An alarming number of South African children are on medication for disorder, writes Omeshnie Naidoo.
ADHD (attention deficit hyperactivity disorder) is a sign of our times. We live in a world of stimulants.
These are not just allopathic. As an example, YouTube is proving to be narcotic in nature for toddlers. We’re bombarded 24/7 by the stimulus of mass media, our lives constantly interjected with broadcasts, messages and social media pings. How many times in the work day are we, as adults, distracted from tasks by a device?
A recent Microsoft consumer study suggests the human attention span is about 8 seconds. To put this into perspective, the average attention span of a goldfish is 9 seconds. So we’re all in attention deficit.
An academic article, by Paul Gorczynski, a senior lecturer in the Department of Sport and Exercise Science at the University of Portsmouth, published in The Conversation last month, suggests more academics and students have mental health problems than before.
Gorczynski cites a UK student forum that found 33% of students had experienced suicidal thoughts in the past academic year, as well as another study, which found 43% of academic staff exhibited symptoms of at least a mild mental disorder.
The issue with school children born into this technologically driven landscape is that they’re being medicated for it in the developmental stages of their lives.
An alarming number of South African children - as young as 6 - are on ADHD medication.
The existence of the condition is not in question. It’s prescription and the considerable pressure on parents to conform (because that’s what it is) is.
According to Novartis South Africa, about 12 000 packs of Ritalin are sold in South Africa every month. Novartis estimates that the average patient takes two tablets a day, so about 6 000 children a month take Ritalin.

Tasks.
1. According to the ADHD article, what is the average attention span of a goldfish?
2. Resume the ADHD article after its final sentence, keeping its tone and subject.
The rows that follow bear no relation to the ADHD article.

Screenshot grounding data:
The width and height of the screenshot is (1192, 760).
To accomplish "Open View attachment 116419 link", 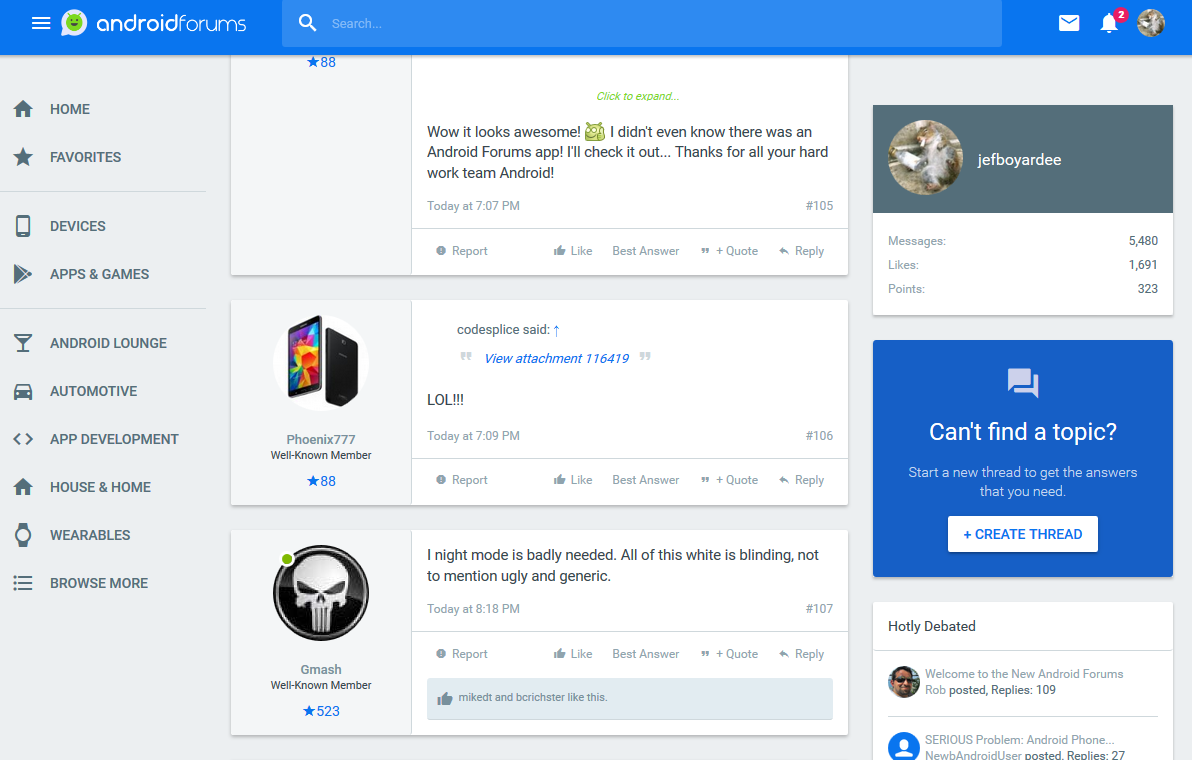I will [556, 358].
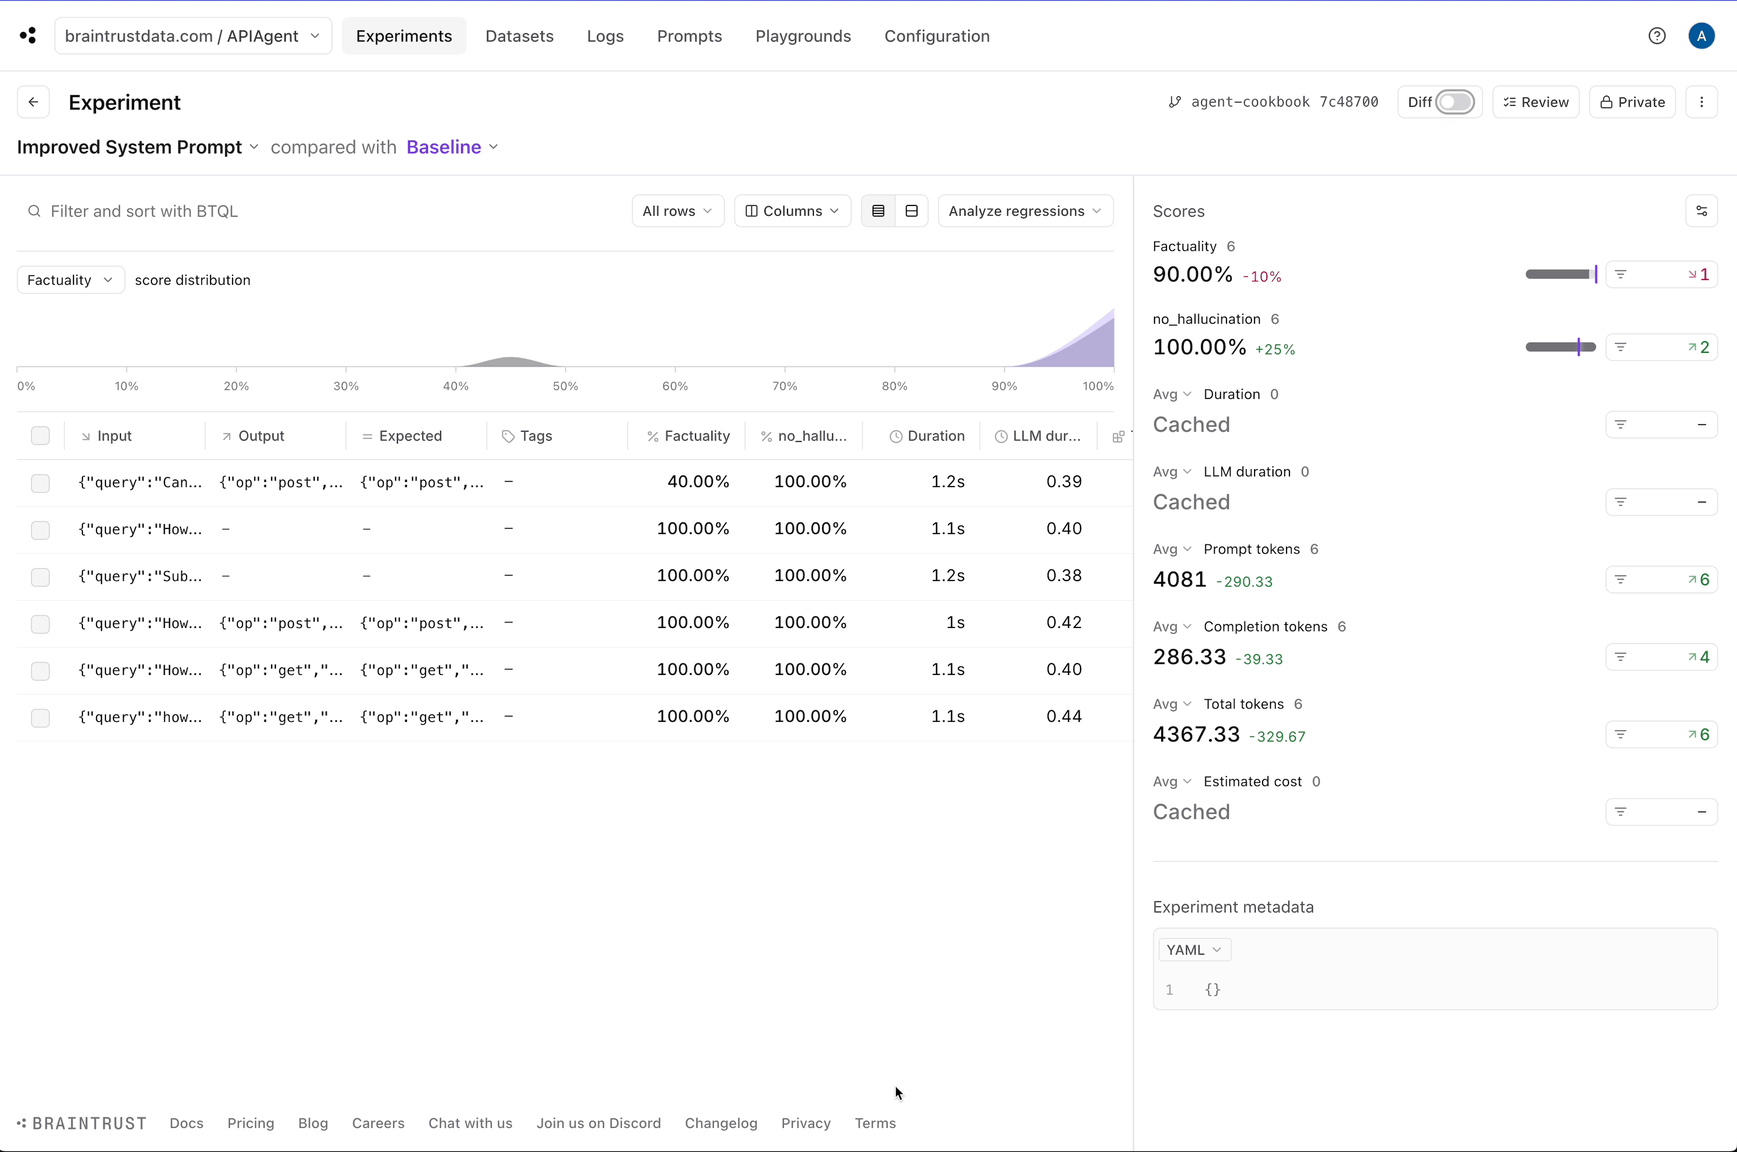Open the Playgrounds tab
This screenshot has height=1152, width=1737.
[x=802, y=36]
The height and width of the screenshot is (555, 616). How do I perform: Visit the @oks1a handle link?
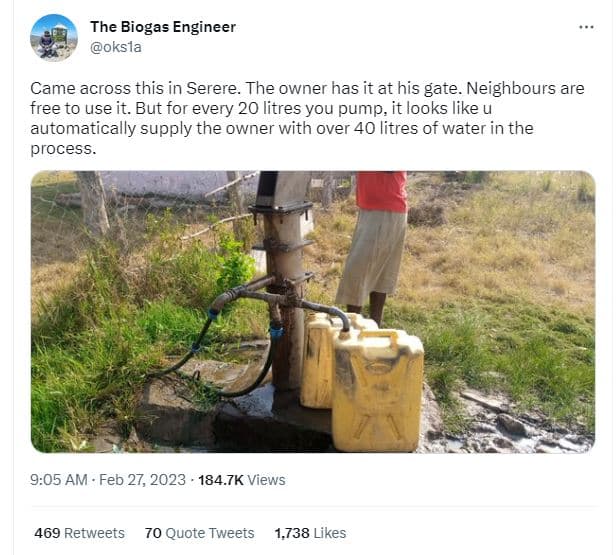tap(116, 47)
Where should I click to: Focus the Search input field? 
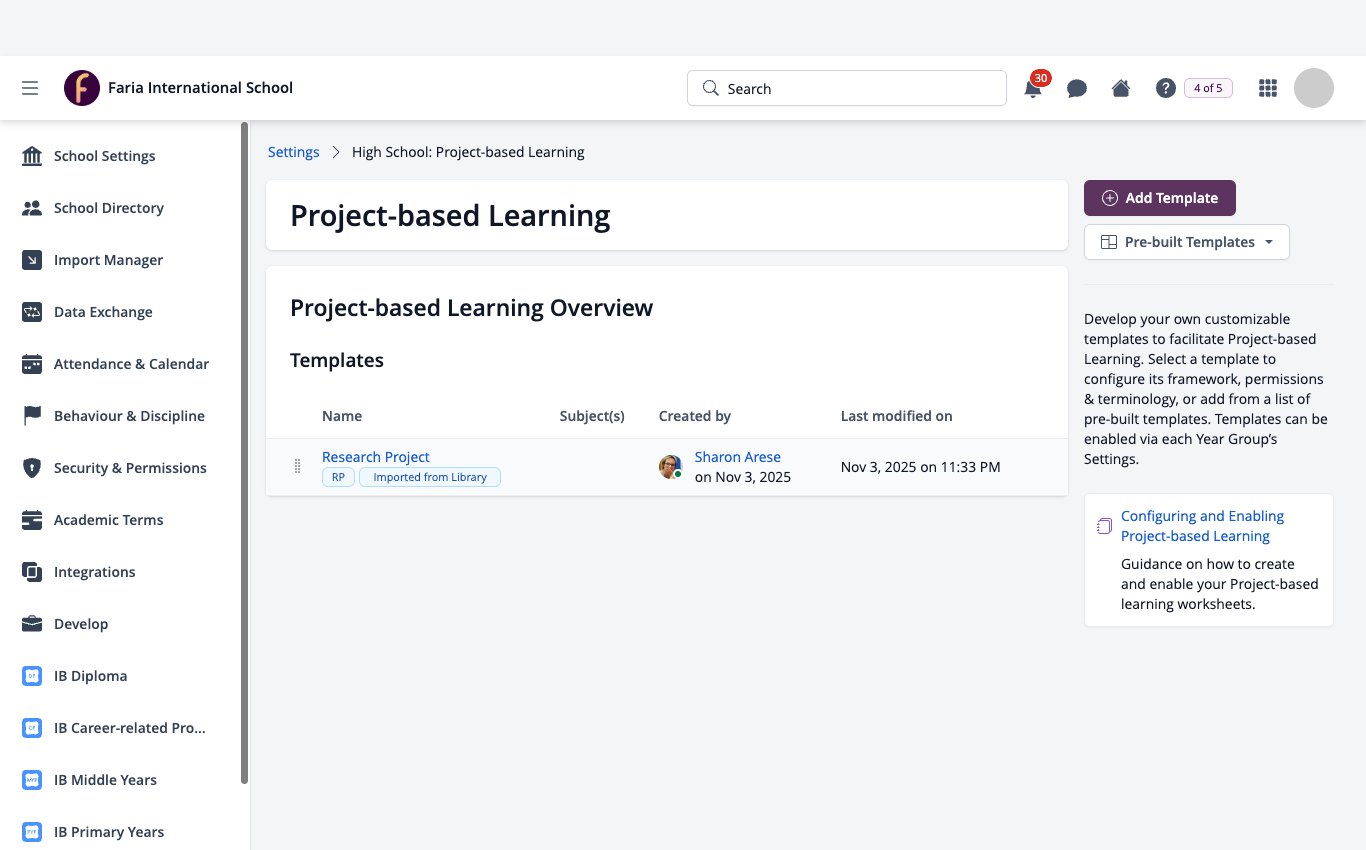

Responses per task.
1. The average attention span of a goldfish is 9 seconds.

2.
Don’t change schools, change the child, is what the message appears to be. Children who don’t fit in are often socially ostracised. It’s perversely pragmatic given the parameters the current schooling system has afforded us.
And then there’s the competition.
Tertiary education students are taking ADHD medication to boost their academic performance.We know it works - giving them the ability to focus and learn.So the school-going child who isn’t on the meds is perceived to be at a disadvantage. The issue most of us parents have with ADHD is the drugs, and in particular, the way it’s being forced upon us.
Here are the things I’ve learnt about ADHD and its treatment that I believe are worth knowing and understanding.
- There is no definitive test available in South Africa to diagnose ADHD.
- ADHD is usually detected by parents and teachers who note similar symptoms in different settings. These include fidgeting and daydreaming among many other symptoms and contrary to popular belief, girls get ADHD too; it just manifests differently.
- Children must be assessed by paediatricians and educational or child psychologists, to make a diagnosis.
- Research has found that the five areas of the brain that are affected by ADHD are smaller in children with ADHD than those without. However, MRI scans to detect/ diagnose ADHD are not yet available.